Chapitre 17-1
Bluebell
Je soufflai pour tenter de calmer mes pulsions cardiaques qui m'avaient broyé la poitrine quelques instants plus tôt. Les doutes m'assaillaient. Mon reflet dans le miroir de la salle de bain me renvoyait à la triste réalité. Avec un revers de main, j'essuyai mes joues sillonnées de larmes. Ma seule consolation avait été le moment où j'avais étalé le gel douche de Desya sur ma peau. L'espace d'un instant, j'avais eu l'impression de me retrouver dans ses bras tellement que cette odeur m'était familière.
Je passai de l'eau sur mon visage afin de chasser l'image de la croix gammée sur son corps puis respirai profondément histoire de me donner le courage de sortir de cette petite pièce où je me sentais en sécurité.
Je fus étonnée de trouver Desya encore dans la chambre. À moitié dans l'obscurité, il était en train de mettre de nouvelles taies d'oreiller. Quand il s'aperçut de ma présence, il arrêta ce qu'il était en train de faire et se redressa en faisant glisser ses yeux sur moi. Les pieds enfonçaient dans l'épaisse moquette, je demeurai interdite sur le bas de la porte en tirant fébrilement sur le bas de mon tee-shirt.
— J'ai changé les draps, dit-il, le regard fuyant.

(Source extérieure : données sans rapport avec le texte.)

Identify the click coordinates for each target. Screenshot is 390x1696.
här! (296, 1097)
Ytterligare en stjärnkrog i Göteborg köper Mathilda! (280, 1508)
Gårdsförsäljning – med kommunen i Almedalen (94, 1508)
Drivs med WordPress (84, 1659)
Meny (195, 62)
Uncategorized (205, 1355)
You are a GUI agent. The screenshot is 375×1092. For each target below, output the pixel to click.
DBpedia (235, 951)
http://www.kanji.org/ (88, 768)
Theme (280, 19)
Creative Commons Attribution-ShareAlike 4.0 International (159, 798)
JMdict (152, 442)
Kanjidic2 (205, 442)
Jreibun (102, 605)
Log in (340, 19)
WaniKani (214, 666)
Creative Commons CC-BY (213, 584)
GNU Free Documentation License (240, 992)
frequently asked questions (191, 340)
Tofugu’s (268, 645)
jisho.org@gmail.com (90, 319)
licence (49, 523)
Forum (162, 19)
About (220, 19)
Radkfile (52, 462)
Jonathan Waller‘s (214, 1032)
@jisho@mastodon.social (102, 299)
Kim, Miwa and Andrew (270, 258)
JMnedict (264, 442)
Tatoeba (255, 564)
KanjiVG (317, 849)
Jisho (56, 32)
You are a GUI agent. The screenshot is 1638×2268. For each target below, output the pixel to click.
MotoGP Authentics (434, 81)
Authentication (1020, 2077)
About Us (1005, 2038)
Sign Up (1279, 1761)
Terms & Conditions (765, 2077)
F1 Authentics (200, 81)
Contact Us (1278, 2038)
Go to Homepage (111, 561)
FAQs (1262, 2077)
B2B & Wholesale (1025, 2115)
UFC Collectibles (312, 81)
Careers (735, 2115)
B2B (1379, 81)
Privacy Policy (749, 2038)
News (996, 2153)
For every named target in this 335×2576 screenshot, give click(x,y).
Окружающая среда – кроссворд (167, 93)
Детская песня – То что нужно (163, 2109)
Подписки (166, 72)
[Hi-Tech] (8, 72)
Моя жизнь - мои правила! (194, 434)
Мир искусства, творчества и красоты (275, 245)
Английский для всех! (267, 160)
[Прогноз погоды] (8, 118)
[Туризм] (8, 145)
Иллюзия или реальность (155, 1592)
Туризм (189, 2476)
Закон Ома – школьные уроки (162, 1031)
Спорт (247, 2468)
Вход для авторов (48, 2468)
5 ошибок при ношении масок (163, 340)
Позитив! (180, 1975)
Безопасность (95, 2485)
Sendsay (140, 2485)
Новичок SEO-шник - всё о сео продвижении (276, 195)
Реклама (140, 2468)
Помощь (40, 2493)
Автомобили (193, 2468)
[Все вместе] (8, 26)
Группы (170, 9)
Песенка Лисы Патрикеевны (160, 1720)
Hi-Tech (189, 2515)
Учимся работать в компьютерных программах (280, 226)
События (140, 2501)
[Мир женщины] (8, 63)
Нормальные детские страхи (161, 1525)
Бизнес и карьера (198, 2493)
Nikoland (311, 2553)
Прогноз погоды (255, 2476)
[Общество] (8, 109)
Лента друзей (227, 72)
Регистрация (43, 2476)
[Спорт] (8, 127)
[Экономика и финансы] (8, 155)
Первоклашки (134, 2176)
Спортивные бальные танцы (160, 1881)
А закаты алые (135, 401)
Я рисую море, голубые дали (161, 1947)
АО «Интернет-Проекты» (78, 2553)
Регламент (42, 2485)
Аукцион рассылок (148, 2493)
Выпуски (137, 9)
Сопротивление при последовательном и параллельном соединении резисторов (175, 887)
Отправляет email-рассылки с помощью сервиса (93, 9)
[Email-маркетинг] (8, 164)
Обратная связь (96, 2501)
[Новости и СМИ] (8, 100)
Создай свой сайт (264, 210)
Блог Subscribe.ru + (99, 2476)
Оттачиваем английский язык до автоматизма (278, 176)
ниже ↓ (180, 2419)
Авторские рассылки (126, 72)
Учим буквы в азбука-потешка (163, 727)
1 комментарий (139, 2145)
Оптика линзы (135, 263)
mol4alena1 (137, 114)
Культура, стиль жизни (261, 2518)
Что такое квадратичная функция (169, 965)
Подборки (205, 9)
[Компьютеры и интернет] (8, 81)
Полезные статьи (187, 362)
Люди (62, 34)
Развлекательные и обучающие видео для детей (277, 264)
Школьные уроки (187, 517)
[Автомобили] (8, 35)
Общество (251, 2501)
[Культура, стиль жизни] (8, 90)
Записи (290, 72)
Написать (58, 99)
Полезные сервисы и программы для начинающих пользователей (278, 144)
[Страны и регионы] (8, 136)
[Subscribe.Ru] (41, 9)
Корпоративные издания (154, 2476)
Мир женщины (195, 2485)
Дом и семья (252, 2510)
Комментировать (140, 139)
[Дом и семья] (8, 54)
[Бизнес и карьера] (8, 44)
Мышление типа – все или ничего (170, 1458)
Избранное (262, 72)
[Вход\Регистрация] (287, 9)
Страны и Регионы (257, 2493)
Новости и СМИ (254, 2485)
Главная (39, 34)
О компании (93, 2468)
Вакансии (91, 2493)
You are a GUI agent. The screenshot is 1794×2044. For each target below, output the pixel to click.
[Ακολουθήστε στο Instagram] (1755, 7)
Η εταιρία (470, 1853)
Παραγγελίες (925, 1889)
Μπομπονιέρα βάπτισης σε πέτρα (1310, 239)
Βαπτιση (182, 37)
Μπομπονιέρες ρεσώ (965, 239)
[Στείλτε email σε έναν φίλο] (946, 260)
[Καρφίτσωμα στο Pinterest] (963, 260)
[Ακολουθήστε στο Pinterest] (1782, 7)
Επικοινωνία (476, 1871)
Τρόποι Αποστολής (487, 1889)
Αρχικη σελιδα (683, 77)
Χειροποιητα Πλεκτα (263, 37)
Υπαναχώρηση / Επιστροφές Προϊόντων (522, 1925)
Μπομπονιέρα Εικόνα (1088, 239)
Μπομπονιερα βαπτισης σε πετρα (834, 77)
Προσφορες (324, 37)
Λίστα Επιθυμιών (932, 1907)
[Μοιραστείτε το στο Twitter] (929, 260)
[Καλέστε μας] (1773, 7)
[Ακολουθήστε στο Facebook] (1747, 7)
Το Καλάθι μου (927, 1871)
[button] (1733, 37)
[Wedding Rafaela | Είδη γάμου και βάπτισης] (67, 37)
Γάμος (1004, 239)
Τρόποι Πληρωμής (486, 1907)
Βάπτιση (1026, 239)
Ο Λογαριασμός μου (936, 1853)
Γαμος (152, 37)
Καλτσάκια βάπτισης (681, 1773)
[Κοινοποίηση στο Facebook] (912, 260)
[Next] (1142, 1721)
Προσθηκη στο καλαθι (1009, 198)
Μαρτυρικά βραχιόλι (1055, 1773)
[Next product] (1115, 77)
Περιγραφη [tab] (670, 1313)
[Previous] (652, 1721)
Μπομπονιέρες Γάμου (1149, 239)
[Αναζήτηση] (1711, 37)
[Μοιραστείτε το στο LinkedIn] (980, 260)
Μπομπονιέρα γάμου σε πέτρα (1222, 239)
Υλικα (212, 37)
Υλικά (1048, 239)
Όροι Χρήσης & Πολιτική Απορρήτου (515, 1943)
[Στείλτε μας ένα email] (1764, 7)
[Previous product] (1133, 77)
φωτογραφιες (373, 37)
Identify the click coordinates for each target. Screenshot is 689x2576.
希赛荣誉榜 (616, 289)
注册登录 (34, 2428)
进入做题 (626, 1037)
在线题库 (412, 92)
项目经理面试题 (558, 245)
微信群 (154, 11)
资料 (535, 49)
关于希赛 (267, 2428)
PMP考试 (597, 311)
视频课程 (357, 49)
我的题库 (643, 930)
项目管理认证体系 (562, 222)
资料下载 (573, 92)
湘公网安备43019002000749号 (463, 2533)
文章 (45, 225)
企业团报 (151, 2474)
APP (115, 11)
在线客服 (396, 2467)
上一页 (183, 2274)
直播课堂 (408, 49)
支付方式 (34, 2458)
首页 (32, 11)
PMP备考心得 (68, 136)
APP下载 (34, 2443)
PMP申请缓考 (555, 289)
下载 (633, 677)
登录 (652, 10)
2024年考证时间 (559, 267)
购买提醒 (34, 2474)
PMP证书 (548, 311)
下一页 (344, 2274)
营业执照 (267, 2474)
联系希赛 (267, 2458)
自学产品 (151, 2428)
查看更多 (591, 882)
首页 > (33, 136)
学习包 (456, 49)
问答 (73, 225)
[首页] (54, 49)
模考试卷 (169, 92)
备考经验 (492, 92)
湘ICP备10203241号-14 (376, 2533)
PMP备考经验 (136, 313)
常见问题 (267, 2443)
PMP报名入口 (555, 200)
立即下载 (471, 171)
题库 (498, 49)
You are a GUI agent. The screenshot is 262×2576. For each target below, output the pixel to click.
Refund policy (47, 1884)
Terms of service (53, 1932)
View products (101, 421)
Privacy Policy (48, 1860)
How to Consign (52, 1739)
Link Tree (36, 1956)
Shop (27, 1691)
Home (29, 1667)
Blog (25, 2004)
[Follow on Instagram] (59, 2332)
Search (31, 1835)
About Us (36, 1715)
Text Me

Le lit est petit, mais il est confortable.
— Merci.
Je m'avançai doucement dans la pièce. Troublé, Desya lança de furtifs coups d'œil autour de lui pour éviter de me regarder puis se frotta le visage avec ses mains comme quand il était nerveux. Arrivée près du lit, je me tournai vers lui.
— Je partirai à l'aube. J'avais juste besoin de respirer, d'oublier quelques heures ma vie.
Desya passa une main derrière sa nuque et répondit, sincère :
— Tu peux rester ici autant de temps que tu voudras.
Mes yeux se baissèrent sur son tee-shirt. Maintenant que je savais ce qu'il se cachait derrière, j'aurais dû avoir un millier de raisons d'être écœurée par cet homme, mais le lien si étrange, inexplicable, qui me retenait à lui m'empêchait de fuir.
Sans réfléchir, je traversai la chambre pour le rejoindre puis pris sa main dans la mienne. Il se crispa, mais ne chercha pas à se dégager. J'accrochai son regard magnétique et le sol s'ouvrit sous mes pieds comme si mon existence tout entière était suspendue à cette seconde qui pouvait changer le temps. Une soudaine dureté envahit ses traits. Je portai mon autre main à son visage et caressai sa joue, sa mâchoire, ses lèvres. J'entrouvris mes lèvres pour prononcer ces quelques mots :
— Quand vous vous levez le matin, dites merci pour la lumière du jour, pour votre vie et votre force. Dites merci pour votre nourriture et pour la joie d'être en vie. Si vous ne voyez pas de raison de dire merci, la faute se trouve en vous.
— Encore un verset de la Bible ? demanda Desya, un demi-sourire aux lèvres.
Je ris en secouant doucement la tête.
— Juste les paroles sages de Tecumseh, un chef amérindien Shawnee.
Nous nous tûmes, envoutés par le silence qui nous enveloppait. Soudain prise d'un vertige, je posai mon front contre lui et poursuivis :
— Ce soir, je te dis merci, Desya. Je suis reconnaissante pour tout ce que tu apportes dans ma vie. Tu es une tempête à toi tout seul, mais pour la première fois je me sens si forte, si vivante à tes côtés et pour ça, je te dis merci.
Je relevai mon visage. Et au fond de ses yeux je vis toutes ses peurs, ses ténèbres, mais aussi son désir. Il continuait de se taire en me fixant avec sévérité. Je fermai les yeux et me hissai sur la pointe des pieds pour l'embrasser. Vaincu, Desya laissa ma langue pénétrer à l'intérieure de sa bouche. Un doux frisson parcourut mon dos. C'est alors qu'il se laissa aller puis m'embrassa sans retenue.